Diagnosis of primary liver cancer using ct scan and mri
,1,* Mohammad hossein jamshidi
1. Department of Radiologic Technology, Faculty of Paramedicine, Ahvaz Jundishapur University of Medical Sciences, Ahvaz, Iran.
2. Department of Radiologic Technology, Faculty of Paramedicine, Ahvaz Jundishapur University of Medical Sciences, Ahvaz, Iran.
Liver imaging is commonly undertaken in patients with cancer history because, after lymph nodes, the liver is the most frequently involved organ by metastases. liver metastases most often arise from primary tumors in colon, breast, lung, pancreas and stomach. several imaging modalities are now available for detection and characterisation of focal liver lesions. the development of high-speed helical computed tomography (ct) and organ-specific scanning protocols has markedly improved preoperative ct staging of liver tumors. three-dimensional reconstruction and arterial and venous imaging without invasive arterial angiography can be accomplished with currently available equipment and software programs.
Publications were retrieved by a systematic search of multiple bibliographic databases, including medline, embase, scopus, cochrane library, web of science, biomed central, science direct, and google scholar. the language of search was restricted to english.

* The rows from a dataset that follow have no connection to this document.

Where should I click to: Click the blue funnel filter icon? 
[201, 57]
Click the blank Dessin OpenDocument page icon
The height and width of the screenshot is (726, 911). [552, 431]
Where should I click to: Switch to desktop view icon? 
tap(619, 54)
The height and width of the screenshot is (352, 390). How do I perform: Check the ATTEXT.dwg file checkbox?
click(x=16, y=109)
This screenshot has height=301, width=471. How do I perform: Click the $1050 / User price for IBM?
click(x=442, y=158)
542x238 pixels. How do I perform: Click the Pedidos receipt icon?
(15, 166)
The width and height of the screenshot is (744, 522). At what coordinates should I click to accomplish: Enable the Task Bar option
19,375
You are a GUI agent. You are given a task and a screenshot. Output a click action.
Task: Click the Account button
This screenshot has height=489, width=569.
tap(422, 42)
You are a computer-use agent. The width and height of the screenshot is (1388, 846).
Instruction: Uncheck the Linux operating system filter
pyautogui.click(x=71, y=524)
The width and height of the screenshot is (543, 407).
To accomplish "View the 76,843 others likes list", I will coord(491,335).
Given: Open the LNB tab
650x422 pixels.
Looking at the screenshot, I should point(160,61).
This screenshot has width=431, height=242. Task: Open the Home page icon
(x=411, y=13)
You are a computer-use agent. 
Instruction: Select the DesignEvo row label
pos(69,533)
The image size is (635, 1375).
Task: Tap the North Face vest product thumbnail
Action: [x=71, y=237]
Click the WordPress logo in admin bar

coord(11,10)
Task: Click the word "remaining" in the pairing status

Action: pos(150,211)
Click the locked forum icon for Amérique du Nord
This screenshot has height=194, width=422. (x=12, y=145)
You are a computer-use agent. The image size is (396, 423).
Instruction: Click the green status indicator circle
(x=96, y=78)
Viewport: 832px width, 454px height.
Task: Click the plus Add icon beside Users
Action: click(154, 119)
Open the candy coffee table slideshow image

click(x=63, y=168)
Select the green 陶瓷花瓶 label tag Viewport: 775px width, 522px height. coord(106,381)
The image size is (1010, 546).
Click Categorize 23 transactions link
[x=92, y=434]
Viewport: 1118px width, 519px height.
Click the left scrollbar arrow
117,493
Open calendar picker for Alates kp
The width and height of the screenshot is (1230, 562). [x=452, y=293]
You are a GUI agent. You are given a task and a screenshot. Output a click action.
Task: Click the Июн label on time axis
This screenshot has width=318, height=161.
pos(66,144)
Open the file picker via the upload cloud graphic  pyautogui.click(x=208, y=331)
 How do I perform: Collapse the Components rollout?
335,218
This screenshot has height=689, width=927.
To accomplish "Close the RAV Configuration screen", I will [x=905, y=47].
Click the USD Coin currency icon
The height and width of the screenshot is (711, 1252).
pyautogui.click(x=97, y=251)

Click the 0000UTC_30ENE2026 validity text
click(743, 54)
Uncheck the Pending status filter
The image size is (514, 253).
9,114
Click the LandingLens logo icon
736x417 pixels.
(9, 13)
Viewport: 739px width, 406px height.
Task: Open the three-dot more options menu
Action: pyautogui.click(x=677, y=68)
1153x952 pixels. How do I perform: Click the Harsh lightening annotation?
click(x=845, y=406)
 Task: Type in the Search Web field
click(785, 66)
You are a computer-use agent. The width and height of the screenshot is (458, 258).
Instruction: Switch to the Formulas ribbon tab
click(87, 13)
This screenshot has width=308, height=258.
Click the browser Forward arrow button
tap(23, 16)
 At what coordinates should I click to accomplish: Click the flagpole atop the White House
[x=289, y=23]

For hepatocellular carcinoma (hcc), the helical ct detection rate for small tumors (40% to 60%) is less than that for hepatic metastases, owing to the difficulty of detecting small tumors in cirrhotic livers and particularly of distinguishing hcc from macroregenerative nodules. further improvements in morphologic ct imaging over the next 5 years will include rapid data acquisition during a single breath-hold, rapid scan sections with thinner individual sections, multidetector systems, and multiplanar 3- dimensional reconstructions and volume rendering with even more detailed image resolution. magnetic resonance (mr) imaging is more sensitive than helical ct in the detection of early hcc and in distinguishing between hcc and macro regenerative nodules. the development of liver-specific mr imaging contrast agents has further improved the diagnostic accuracy in both primary and metastatic liver malignancies, and such agents can also help establish the probability of a benign versus a malignant liver tumor. the goal of liver imaging in oncologic patients includes liver tumor detection and characterisation. patients with extra-hepatic malignancy undergo survey examinations to exclude the presence of hepatic and extrahepatic metastases and to evaluate the extent of local involvement.this metastasis survey should be done with contrast-enhanced ct, mri being reserved for those patients unable to receive intravenous contrast or with a fatty liver. patients with hepatic metastases being considered for metastasectomy undergo a staging examination usually with contrast-enhanced mri using tissue-specific contrast agents.
Finally, preoperative mapping of the hepatic artery, portal vein and the hepatic vein anatomy is often undertaken before surgery in patients with hepatic malignancy. vascular anatomy imaging can be done with ct angiography or mr angiography, and generally requires a separate examination.
Primary liver cancer, diagnosis, imaging.